前文で述べたが、Crispr Cas9を用いてゲノム編集した受精卵によって発生した胚がモザイク胚になるリスクが一定にあり、母体の子宮に入れる前に一回選別したとしてもその後の分裂によってオフターゲットの細胞が現れないという保証がない。また

「生物の複雑さはタンパク質の種類の多さに依存しますが、ある1つの生物種が持つ遺伝子の数は限られています。したがって、より高度な生命活動を営むためには、機能の異なる複数のタンパク質を1つの遺伝子から生み出す仕組みが必要となります。」 (九州大学九州工業大学JST;, 2017)

が説明したように、生物に一つの遺伝子から機能の異なる複数のタンパク質を生み出す能力があるので、その遺伝子をノックアウトしてしまうと、誕生した胎児が予想外の遺伝病にかかるかもしれない。具体例を挙げると前文で述べたHIV感染の受容体のCCR5遺伝子をノックアウトすると、西ナイルウイルスなどの感染症にかかるリスクが生じてしまうのである。 (青野由利, p. 154)

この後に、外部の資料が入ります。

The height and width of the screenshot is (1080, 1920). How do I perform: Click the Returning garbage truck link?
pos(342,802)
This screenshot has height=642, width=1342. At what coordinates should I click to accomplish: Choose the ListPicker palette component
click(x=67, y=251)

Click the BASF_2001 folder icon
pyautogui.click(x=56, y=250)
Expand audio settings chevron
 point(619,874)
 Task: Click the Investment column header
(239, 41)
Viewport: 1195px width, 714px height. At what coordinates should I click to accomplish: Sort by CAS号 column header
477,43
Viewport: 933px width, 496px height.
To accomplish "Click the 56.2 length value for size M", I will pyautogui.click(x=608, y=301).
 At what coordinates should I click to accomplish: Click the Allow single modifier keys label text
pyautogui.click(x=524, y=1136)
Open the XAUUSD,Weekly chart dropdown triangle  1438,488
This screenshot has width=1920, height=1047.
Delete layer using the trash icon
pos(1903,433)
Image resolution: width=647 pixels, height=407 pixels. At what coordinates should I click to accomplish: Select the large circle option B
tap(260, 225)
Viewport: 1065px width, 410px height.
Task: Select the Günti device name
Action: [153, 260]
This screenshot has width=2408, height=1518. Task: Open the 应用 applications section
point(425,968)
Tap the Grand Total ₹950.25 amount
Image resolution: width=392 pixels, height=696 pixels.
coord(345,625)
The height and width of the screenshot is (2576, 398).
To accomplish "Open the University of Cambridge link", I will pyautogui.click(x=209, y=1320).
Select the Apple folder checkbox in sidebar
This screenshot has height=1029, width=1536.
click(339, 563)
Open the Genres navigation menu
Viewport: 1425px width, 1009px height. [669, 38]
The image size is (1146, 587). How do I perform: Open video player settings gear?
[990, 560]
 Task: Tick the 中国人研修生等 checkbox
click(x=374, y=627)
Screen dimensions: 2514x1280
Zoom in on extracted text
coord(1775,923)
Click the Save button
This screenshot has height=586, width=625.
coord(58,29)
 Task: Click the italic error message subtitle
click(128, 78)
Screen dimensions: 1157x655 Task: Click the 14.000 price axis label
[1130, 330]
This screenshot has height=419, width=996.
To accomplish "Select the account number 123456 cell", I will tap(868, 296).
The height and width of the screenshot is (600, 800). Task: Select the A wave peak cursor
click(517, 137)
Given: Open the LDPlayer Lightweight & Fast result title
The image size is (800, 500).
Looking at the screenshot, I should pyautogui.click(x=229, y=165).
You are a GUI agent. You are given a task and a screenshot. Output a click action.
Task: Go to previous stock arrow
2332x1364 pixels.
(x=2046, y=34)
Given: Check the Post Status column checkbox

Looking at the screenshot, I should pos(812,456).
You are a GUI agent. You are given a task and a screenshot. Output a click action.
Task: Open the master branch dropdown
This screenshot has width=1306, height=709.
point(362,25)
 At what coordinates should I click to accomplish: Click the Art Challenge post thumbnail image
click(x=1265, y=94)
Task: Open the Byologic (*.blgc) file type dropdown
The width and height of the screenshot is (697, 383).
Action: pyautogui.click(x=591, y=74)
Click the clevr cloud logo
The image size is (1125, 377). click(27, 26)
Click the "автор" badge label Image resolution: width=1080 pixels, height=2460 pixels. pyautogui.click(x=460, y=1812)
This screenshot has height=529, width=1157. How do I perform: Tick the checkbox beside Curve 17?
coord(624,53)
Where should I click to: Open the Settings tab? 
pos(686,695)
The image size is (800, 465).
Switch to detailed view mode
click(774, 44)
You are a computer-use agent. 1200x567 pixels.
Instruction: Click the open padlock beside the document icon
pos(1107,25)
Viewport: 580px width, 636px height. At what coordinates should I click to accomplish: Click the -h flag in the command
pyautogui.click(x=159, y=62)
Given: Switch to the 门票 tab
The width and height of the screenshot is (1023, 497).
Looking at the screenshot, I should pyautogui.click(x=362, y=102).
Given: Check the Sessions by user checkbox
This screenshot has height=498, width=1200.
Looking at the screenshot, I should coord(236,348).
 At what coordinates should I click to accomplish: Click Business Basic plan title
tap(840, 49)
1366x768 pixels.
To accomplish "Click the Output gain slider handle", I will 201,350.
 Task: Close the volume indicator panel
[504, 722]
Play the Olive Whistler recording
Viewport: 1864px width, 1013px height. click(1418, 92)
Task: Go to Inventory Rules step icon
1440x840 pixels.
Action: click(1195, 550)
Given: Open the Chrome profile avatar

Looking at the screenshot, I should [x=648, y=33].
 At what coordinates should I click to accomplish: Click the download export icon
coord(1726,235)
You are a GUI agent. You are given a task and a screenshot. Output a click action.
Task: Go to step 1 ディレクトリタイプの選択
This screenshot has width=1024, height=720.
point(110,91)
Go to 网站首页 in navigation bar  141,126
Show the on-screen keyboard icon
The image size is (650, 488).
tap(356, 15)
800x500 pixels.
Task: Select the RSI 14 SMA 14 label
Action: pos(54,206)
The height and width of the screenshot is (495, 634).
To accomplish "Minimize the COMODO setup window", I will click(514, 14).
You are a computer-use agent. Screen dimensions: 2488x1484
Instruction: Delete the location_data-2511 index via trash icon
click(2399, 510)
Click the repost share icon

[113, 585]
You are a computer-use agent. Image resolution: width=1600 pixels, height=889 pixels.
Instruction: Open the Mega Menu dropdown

よって、このような人の健康と関係ある「医療行為」は通常患者本人の同意が必要となるが、受精卵のゲノム編集の場合は中絶の倫理問題と一種の相同性がある:赤ちゃんは意識を持たないためそれに同意することができない。

 

映画「GATTACA」では、ゲノム編集が自由自在にでき、そして人々に認められた世界が描かれている。ゲノム編集による社会問題が明らかに示されている:ゲノム編集によって生じた「人種」差別である。映画では、ゲノム編集を受けていない主人公が遺伝病にかかり、宇宙飛行士になる夢を持っていたが、発射センターの資格テストを受けるチャンスもなく、清掃員として働くしかなかった。このような差別が生まれるのは、映画での世界においてすごく当然のことである。そもそも生物はどうやって分類されているのかを考えてみるとわかるが、異なる種が、それぞれの形態を持つ。そして、それらの形態の違いを表面として表している本質の違いが遺伝子の違いである。よって、ゲノム編集を受け、ゲノム編集が一般の人間と違い、そして形態も遺伝子によって変えられた「ヒト」は私たちと同じ人間であるか。映画の世界の人々は「NO」を選んだのである。

 

科学技術の進歩が全体の人間にとってはいいことかもしれないが、個人にとって必ずしもそうではない。「cyberpunk」という概念では、技術によってほとんどの一般人の生活は科学の発達によって改善されず、むしろ悪化したのだ。ゲノム編集によって、人間が「旧人」と「新人」に分けられ、そして、時間がたって、生殖隔離さえできてしまったといろんなサイバーパンクの作品で描かれている。このような未来を避けるためには、私たち一般人もゲノム編集に関心を持ち、それを規制する法律や条例を考えなければならないと私が思う。

参照文献

BBC news Japan. (2018, 11 29). 中国政府、「世界初のゲノム編集赤ちゃん」研究の中止を命令. Retrieved from BBC news Japan: https://www.bbc.com/japanese/46381383

コスモ・バイオ株式会社. (n.d.). CRISPR-Cas9 基本の「き」. Retrieved from コスモ・バイオ株式会社: https://www.cosmobio.co.jp/product/detail/crispr-cas9-introduction-apb.asp?entry_id=15520#01

九州大学九州工業大学JST;. (2017, 11 10). Retrieved from https://www.jst.go.jp/pr/announce/20171110/index.html

山本, 卓., 坂本, 尚., & 佐久間, 哲. (2014). 部位特異的ヌクレアーゼを基盤とするゲノム編集技術. ウイルス 第64巻 第1号.

青野由利. (n.d.). ゲノム編集の光と闇. ちくま新書.

石野良純. (2016). CRISPR/Cas ~その発見から

ゲノム編集技術への応用まで~. 生物工学会誌 第94巻.

鈴木孝仁. (2019). フォトサイエンス 生物図録 三訂版. 数研出版.